Alive and well in Heaven

By David Myers

Southwest Kansas Register

Easter arrived this year to the greetings of flowers and foliage long since blossomed thanks to Old Man Winter hitting the sack early. It’s spring (was it ever really Winter?), and new life has, for a few months now, been chancing a peak along garden paths everywhere.

My uncle, too, is chancing a peak along that garden path, only the world he is chancing to see is in Heaven. He died a few weeks ago and by now has been chatting it up with Grandma and Grandpa and eight of his brothers and sisters who preceded him. My mom is the last of the brood, and the orneriest – you would be too if you were raised by nine older siblings.

It’s birth into a new life, re-birth into a family made new. Remember how Mom or Dad or Grandma or Grandpa struggled in those final years? Their memory slipping, their bodies failing? Well, in heaven the party’s just getting started. There’s softball, volleyball, Lucille Ball, ball room dancing ... – and later a round of beer and nachos. Everyone’s invited; leave your cares and crutches at the Pearly Gates.

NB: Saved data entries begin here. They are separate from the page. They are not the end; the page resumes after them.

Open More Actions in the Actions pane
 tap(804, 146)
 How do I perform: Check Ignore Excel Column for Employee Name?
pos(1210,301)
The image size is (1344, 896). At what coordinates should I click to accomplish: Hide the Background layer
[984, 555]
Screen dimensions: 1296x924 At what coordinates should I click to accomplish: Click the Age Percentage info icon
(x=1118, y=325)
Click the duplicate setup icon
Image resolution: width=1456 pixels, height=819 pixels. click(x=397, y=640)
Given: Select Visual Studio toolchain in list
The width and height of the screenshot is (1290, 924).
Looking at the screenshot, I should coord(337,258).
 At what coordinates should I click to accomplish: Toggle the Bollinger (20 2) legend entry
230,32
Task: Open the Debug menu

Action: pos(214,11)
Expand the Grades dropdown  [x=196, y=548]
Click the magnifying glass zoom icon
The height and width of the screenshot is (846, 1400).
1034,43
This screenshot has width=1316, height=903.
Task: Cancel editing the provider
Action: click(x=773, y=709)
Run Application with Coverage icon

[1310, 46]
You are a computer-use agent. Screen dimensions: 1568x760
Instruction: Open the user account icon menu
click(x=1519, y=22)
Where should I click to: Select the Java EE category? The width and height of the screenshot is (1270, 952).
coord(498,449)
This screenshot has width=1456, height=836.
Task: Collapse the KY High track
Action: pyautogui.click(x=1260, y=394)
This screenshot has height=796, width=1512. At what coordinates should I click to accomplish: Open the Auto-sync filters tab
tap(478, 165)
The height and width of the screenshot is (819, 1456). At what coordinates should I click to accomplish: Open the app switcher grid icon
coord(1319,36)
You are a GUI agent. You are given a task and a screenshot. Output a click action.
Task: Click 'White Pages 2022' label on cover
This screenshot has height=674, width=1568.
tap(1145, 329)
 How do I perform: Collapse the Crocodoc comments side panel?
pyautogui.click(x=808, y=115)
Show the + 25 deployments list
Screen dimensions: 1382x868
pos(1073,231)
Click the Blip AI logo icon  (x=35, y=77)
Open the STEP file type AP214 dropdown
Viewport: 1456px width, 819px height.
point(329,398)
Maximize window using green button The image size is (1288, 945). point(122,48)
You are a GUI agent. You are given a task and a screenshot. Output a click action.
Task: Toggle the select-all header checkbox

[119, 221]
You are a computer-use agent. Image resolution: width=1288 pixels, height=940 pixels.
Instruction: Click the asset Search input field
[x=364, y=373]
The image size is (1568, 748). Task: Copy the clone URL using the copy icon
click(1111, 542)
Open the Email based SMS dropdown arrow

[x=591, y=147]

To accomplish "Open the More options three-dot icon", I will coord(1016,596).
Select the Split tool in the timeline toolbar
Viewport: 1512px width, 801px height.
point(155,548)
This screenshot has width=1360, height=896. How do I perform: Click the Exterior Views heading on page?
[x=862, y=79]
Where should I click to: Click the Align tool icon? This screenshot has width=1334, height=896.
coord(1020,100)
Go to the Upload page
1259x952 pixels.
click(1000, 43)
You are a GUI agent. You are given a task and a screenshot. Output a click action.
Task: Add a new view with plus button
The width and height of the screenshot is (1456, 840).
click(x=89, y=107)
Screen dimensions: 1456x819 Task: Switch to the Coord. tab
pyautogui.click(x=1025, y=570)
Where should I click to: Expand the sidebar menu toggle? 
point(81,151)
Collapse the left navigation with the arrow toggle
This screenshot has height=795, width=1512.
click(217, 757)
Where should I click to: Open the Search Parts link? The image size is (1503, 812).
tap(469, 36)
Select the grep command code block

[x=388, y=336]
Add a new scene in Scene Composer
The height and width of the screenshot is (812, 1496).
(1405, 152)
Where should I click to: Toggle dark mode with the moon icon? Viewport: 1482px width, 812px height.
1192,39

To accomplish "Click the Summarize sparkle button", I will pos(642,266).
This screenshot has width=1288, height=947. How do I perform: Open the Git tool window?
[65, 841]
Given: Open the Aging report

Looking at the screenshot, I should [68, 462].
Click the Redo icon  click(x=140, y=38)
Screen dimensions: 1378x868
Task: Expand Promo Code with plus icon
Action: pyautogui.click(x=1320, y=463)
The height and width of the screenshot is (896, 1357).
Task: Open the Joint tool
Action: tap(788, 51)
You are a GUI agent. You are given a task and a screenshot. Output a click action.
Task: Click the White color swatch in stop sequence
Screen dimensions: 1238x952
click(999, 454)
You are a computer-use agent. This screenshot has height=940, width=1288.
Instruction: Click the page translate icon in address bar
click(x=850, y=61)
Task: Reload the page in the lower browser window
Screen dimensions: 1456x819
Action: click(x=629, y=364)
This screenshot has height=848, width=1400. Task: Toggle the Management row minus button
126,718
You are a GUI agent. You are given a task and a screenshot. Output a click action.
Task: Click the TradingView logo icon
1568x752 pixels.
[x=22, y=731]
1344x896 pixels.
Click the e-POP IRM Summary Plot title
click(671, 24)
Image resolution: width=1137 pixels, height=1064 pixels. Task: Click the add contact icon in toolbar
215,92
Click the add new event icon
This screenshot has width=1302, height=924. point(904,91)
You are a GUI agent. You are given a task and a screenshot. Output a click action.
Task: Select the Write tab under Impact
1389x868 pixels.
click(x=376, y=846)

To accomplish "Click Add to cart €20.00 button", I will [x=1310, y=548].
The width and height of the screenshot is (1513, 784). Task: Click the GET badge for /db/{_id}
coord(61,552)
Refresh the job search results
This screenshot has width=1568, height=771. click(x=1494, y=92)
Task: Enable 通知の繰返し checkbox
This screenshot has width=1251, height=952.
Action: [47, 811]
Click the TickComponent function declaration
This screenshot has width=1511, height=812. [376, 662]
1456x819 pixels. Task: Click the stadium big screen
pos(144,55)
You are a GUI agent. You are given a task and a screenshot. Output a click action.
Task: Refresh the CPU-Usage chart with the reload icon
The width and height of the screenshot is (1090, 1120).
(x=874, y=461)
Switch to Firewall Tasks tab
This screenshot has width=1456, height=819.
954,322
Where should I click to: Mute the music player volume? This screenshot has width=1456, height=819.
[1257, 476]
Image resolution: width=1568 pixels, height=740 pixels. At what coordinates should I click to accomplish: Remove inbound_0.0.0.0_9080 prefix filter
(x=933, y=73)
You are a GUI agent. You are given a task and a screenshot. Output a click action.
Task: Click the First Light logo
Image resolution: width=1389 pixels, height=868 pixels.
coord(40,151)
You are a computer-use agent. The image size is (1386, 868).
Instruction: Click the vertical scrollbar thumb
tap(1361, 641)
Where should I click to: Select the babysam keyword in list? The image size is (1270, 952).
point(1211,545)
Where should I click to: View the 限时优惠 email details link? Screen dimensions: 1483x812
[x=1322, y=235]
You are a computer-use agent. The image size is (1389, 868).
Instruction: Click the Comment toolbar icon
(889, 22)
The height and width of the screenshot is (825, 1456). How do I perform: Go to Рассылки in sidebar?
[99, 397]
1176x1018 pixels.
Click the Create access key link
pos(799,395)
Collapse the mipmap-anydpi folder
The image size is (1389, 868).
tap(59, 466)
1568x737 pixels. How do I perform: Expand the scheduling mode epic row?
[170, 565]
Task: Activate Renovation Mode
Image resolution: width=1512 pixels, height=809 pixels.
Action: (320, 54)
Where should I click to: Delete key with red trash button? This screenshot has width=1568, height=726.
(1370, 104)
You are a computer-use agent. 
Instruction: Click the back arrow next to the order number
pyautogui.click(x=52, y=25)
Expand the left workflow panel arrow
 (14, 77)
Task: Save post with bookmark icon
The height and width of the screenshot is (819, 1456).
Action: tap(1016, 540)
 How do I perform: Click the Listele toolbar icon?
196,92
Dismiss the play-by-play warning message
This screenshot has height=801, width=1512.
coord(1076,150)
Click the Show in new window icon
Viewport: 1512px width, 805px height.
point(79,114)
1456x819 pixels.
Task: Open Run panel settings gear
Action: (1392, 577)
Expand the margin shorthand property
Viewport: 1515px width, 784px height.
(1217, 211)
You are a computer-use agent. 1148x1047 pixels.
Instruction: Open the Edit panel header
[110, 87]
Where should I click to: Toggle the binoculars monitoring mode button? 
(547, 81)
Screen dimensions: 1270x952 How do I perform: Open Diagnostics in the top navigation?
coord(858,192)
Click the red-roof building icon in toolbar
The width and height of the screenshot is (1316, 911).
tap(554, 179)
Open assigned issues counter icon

There’s no addiction in heaven, no fat to build up around the arteries, no drink that can make you more drunk with joy than you find with every breath you take in. In heaven there’s no tribulation, temptation, taxation (with or without representation), condemnation, deportation, discrimination, starvation, mutation, probation, stagnation, frustration or constipation. There’s no ultra-violet radiation, Federal Bureau of Investigation or government administration. There’s no ulceration, palpitation, or medical examination.

There’s only salvation.

There’s no earthly way to define God’s infinite power, and the same goes when considering heaven. For example, ask the wrong person if dogs go to heaven, and he’ll raise his nose high and utter, "Dogs do not have souls!" First, my dog may or may not have a soul as we define it, but there’s something going on there that borders on love, and love, as God tells us, is a miracle. Secondly, you can read the Bible until a layer of dust settles on your head, but if you deny the absolute, unlimited power of God – even the power to allow dogs through the Pearly Gates – you are drastically limiting your perceptions.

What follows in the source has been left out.